«Quando eravamo studenti», mi racconta Ludmila Alexandrovna – ti ricordi come abbiamo vissuto, non avevamo neppure il tempo per preparar da mangiare. Allora a ventidue anni avevo già un ulcera аllo stomaco.
Ai tempi sovietici in caso di malattie gravi ti trattenevano a lungo in ospedale. Dovetti stare lì un mese.
La mia mamma veniva a trovarmi dopo il lavoro. Una sera sedevamo in corridoio parlando. Passò vicino uno dei ricoverati del nostro reparto, alto e bello, con i capelli un po’ brizzolati, ma lo stesso attraente. La mia mamma lo accompagnò con lo sguardo e mi disse:
– Ma non è quelli Petr Andreevich Kartascov? Lui era direttore della miniera
E mi racconta, che una volta lavoravano nella stessa struttura amministrativa. Da giovane lui era un gigante, per pranzo mangiava venti cinque polpette e beveva una bottiglia di cognac. Gli portavano da mangiare cinquanta ravioli Era come Ercole, tutte le donne e le ragazze lo guardavano.
Sembra che sia lui, però sono passati più di vent’anni…
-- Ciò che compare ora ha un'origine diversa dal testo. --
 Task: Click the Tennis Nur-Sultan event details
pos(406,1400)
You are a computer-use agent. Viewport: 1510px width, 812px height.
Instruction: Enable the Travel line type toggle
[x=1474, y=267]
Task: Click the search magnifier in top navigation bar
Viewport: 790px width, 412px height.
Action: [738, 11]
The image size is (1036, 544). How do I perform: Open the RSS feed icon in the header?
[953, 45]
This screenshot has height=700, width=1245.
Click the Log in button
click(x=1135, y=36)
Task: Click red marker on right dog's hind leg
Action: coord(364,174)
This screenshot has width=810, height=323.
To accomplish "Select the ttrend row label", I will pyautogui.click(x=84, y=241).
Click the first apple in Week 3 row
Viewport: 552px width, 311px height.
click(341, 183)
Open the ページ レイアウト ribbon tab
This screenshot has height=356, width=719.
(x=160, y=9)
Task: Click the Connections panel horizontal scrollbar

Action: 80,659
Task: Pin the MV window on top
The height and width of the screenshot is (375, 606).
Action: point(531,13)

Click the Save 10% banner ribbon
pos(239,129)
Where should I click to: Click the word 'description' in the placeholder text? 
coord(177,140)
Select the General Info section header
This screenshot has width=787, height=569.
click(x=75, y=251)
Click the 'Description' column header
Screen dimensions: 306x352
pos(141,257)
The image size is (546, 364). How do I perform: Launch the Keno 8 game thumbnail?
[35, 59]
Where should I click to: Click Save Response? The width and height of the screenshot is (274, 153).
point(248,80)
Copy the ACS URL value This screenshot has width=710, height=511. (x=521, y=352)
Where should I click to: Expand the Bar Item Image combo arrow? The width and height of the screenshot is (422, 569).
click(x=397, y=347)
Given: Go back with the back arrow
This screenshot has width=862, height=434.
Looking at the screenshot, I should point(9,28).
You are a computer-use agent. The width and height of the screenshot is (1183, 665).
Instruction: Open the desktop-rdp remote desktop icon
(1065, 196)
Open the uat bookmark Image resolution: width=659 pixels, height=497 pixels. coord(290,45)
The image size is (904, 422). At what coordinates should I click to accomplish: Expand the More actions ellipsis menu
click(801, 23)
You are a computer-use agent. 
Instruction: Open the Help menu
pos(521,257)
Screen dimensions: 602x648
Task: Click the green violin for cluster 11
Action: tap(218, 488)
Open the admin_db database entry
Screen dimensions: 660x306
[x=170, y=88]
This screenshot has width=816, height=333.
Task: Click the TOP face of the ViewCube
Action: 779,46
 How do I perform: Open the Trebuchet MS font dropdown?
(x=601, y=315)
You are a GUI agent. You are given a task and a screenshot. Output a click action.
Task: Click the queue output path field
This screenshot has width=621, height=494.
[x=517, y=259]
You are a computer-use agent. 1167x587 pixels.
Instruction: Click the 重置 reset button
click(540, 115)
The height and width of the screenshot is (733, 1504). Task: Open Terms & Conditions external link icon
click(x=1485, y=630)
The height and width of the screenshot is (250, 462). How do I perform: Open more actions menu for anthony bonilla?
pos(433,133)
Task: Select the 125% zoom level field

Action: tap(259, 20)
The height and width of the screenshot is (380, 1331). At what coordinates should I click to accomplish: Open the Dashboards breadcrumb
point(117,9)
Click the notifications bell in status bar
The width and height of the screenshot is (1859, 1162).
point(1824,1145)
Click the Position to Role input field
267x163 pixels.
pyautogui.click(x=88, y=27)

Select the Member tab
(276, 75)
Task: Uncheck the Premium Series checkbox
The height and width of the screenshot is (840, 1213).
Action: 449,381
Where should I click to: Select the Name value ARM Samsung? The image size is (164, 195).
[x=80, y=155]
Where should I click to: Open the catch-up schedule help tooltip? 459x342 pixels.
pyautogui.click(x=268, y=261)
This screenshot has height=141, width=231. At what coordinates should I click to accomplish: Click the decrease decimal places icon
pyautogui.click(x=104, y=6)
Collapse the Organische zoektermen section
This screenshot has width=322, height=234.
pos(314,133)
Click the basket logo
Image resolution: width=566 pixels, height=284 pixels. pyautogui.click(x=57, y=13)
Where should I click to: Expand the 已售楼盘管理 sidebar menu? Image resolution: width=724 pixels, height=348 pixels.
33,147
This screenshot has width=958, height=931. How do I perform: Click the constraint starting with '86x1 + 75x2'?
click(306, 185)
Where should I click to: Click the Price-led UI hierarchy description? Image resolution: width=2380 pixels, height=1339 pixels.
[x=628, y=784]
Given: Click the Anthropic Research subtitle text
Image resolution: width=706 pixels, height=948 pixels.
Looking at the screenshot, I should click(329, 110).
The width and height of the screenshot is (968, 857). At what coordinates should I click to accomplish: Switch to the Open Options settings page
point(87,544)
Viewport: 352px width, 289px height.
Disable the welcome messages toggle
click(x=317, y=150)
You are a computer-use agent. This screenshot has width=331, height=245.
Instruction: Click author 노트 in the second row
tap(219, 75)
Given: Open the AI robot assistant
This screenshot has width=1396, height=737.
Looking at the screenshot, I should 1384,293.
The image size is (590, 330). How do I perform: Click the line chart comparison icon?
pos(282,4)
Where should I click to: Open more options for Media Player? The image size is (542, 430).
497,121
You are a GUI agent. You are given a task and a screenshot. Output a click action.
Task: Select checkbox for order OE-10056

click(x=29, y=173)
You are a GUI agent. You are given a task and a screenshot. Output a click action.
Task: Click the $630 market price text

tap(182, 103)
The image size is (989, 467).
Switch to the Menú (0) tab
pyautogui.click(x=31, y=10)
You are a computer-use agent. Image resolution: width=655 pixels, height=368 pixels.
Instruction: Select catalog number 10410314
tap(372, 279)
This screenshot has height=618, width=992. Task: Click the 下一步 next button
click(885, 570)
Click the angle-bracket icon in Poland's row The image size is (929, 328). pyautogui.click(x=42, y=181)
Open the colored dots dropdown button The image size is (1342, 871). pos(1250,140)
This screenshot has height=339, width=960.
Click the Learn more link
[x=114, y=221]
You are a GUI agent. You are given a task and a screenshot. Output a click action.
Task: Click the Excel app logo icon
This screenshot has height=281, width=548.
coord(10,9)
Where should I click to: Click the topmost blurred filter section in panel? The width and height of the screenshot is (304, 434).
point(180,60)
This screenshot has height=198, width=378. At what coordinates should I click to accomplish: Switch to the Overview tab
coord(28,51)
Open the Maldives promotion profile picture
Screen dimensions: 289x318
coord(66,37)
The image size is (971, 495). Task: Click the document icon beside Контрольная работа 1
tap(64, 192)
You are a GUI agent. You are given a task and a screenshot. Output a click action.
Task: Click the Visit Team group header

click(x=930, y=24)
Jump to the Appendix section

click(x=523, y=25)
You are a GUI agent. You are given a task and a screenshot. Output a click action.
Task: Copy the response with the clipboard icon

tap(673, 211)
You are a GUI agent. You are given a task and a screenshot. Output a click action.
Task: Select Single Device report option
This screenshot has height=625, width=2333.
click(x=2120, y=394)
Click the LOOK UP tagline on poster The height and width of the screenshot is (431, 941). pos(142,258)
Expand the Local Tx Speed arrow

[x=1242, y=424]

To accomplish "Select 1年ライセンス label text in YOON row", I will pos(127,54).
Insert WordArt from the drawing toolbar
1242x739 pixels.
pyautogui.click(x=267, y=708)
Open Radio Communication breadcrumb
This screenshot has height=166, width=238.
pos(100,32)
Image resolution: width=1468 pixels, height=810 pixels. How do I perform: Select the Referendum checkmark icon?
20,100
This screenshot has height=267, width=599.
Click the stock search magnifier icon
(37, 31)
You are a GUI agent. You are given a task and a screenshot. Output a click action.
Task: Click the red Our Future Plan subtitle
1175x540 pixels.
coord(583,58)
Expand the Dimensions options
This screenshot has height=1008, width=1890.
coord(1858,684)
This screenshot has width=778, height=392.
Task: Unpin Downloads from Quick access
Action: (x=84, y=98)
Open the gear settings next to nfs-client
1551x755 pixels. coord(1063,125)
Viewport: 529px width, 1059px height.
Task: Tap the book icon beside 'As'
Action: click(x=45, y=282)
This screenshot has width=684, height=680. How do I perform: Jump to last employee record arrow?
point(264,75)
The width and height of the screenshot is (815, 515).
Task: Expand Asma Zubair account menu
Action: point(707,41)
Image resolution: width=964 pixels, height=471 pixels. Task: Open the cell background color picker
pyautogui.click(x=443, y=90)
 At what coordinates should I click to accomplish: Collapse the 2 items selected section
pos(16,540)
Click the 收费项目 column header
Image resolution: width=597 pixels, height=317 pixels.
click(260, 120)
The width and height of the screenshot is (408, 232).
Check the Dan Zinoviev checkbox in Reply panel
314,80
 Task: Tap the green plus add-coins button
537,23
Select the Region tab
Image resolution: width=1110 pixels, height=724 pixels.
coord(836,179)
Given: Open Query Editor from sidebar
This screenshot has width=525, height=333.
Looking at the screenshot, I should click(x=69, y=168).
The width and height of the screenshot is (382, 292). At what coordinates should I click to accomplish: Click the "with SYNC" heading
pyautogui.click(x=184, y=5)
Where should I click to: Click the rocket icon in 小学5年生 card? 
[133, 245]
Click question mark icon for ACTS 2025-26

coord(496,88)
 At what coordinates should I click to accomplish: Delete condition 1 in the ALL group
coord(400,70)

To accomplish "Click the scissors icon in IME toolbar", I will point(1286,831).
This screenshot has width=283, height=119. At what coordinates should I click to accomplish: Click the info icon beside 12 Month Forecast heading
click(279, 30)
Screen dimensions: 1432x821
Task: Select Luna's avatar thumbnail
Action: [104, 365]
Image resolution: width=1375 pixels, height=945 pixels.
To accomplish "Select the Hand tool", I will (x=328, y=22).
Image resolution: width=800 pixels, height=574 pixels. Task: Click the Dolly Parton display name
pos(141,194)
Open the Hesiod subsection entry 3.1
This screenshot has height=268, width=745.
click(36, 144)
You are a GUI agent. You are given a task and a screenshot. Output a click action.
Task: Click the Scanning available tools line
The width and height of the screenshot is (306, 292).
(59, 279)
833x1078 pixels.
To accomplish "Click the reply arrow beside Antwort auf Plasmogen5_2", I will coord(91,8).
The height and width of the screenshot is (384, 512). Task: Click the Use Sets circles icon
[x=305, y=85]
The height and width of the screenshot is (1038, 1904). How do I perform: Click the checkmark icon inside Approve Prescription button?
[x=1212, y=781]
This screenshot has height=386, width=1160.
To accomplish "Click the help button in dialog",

– Domandagli, figliola, come si chiama, – dice la mamma
Per la cena tutti i malati che erano in grado di camminare, si radunavano vicino ad un grande tavolo. Io stavo seduta a capotavola, tutti i posti erano occupati, solo uno, all’altro capo della tavola era libero. Quell’uomo entra in sala da pranzo. Lo chiamano:
– Accomodati, Petr Andreevich!
Lui si siede e comincia mangiare. Io alzo la testa e gli domando:
– Allora, vi chiamate Petr Andreevich?
Lui alza lo sguardo verso di me, impallidisce, si offusca in volto. si allontana dal piatto, copre il viso con le mani e mi dice:
– Allontanati, maligna!
Si alza e se ne va. Alla sera domando ai miei compagni della camera, che significa «maligna»? Loro erano più grandi di me. Mi spiegarono che in questo caso non significava niente di male e così mi tranquillizarono.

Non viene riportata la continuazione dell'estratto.